MITRE is sounding the alarm. The nonprofit says delays in U.S. government funding could seriously disrupt the Common Vulnerabilities and Exposures (CVE) program — a core part of the cybersecurity ecosystem.
In a message to the CVE board, MITRE’s Yosry Barsoum said the group’s contract with the U.S. government is set to expire on April 16, 2025. As of now, there’s no confirmation of renewal. Without new funding, he warned the program may halt operations.
Barsoum explained that this funding gap could affect several initiatives. These include the CVE system, the Common Weakness Enumeration (CWE), and other national cyber resources. If the service breaks down, the impact could be severe — slower vendor response, weaker incident coordination, and a breakdown in key infrastructure protections.
The CVE program helps identify and share known software flaws. It’s used worldwide by security experts, researchers, and governments. MITRE has managed it for years, backed by U.S. contracts, industry support, and international partners.

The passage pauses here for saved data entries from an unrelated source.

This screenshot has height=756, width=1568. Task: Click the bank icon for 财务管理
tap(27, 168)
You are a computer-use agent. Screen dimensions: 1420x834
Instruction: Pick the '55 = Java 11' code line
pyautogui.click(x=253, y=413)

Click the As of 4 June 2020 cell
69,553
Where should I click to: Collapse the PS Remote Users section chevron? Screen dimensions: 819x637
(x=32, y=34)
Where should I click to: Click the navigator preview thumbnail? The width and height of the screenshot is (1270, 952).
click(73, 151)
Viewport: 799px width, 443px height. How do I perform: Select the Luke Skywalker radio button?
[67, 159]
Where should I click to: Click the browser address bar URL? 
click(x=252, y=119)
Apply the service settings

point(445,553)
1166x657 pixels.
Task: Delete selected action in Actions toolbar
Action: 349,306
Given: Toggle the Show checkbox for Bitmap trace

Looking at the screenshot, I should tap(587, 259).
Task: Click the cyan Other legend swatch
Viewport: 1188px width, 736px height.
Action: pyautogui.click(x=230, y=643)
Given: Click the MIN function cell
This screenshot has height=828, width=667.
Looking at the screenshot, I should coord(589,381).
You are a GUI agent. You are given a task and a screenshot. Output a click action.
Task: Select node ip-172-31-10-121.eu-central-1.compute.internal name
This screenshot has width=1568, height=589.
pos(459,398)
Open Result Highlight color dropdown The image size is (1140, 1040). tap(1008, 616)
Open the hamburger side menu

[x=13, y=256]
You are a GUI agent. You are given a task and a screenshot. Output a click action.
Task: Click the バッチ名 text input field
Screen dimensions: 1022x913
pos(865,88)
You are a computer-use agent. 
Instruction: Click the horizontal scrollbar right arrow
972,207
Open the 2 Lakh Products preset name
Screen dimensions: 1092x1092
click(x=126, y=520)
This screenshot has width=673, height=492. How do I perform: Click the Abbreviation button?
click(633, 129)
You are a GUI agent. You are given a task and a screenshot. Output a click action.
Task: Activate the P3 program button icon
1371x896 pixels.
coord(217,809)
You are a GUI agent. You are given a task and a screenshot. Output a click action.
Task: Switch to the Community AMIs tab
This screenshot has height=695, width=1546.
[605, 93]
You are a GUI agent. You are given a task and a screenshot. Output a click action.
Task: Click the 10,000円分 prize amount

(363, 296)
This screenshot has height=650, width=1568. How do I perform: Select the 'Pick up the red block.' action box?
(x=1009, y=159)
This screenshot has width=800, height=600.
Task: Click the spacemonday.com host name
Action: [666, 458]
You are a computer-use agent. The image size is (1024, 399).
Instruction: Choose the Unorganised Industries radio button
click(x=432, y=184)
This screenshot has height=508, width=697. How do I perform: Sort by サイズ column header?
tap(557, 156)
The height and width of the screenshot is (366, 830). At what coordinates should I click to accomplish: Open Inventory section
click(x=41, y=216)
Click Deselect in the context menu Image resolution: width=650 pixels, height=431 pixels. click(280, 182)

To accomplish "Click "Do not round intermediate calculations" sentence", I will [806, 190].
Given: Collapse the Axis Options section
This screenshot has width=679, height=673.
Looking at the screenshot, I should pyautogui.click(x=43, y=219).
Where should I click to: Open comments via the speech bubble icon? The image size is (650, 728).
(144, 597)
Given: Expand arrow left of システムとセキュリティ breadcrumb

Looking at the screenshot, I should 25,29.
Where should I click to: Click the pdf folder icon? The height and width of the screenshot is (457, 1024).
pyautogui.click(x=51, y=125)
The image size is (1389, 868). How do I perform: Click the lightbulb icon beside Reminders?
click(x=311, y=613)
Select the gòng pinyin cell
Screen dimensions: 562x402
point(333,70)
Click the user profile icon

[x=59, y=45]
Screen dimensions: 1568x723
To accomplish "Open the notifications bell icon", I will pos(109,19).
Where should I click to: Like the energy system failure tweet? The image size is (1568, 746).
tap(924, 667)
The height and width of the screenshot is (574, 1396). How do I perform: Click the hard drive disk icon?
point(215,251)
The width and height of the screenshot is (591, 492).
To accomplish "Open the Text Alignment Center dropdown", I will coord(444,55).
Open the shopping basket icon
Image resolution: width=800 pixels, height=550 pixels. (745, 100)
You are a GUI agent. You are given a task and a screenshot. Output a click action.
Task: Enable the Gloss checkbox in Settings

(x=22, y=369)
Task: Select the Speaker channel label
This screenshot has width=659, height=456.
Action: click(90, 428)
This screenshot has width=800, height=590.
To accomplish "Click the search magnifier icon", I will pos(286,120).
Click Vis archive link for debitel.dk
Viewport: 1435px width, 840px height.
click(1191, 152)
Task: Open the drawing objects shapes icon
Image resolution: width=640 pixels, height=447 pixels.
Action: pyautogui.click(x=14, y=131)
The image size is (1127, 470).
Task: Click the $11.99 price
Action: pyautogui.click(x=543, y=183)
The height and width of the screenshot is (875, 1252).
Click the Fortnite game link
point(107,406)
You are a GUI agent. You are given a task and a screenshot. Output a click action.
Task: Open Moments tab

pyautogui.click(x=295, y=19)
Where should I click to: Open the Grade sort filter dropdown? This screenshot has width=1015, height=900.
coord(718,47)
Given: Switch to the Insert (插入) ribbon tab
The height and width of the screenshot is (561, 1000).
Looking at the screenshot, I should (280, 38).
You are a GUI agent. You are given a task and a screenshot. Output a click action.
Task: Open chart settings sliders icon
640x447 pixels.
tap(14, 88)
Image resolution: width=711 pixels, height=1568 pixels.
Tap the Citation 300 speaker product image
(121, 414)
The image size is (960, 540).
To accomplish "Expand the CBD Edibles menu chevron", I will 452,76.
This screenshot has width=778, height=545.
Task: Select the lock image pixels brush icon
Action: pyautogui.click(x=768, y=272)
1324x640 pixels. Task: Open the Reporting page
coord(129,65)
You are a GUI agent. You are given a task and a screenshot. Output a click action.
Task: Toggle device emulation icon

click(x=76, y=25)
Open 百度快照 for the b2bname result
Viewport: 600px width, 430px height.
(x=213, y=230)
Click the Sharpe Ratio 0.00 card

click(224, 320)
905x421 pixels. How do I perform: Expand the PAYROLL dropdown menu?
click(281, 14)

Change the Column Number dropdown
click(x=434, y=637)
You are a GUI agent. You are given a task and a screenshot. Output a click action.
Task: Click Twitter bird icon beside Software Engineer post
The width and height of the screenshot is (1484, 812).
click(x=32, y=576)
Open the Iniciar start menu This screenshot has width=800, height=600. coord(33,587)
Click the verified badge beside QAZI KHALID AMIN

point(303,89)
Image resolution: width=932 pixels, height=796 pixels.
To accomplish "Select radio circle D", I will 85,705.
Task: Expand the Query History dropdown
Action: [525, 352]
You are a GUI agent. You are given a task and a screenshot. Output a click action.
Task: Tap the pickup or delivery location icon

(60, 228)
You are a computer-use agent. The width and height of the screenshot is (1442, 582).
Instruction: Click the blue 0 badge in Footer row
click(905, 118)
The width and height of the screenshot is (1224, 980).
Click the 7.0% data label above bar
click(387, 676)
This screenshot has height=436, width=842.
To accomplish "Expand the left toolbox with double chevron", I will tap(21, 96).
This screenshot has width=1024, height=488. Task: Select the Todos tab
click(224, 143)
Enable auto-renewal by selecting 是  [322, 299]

But the system may now be in jeopardy. MITRE recently laid off over 400 staff from its Virginia office. The move followed the loss of $28 million in federal contracts, cut by the Trump administration.
Meanwhile, another cybersecurity pillar is also under pressure. The National Institute of Standards and Technology (NIST) is struggling to keep up with the growing number of reported vulnerabilities. Although the National Vulnerability Database (NVD) is still processing CVEs at its usual pace, a surge in submissions has created a growing backlog.
Submissions rose 32% in 2024, and NIST expects them to increase even more in 2025. To cope, the agency is exploring AI and automation to speed up its review process. But the current delays are already causing trouble.
Security teams depend on NVD data to assess risks and apply fixes. When delays grow, the time between detection and action also widens. This makes it harder for organizations to protect their systems.
NIST said its systems were designed for a lower volume of submissions. Its workflows and enrichment processes still rely heavily on manual input, which adds bottlenecks.
Without urgent fixes and reliable funding, the cybersecurity community may lose access to one of its most trusted sources. If the CVE program stalls, so will the ability of vendors and governments to respond to new threats.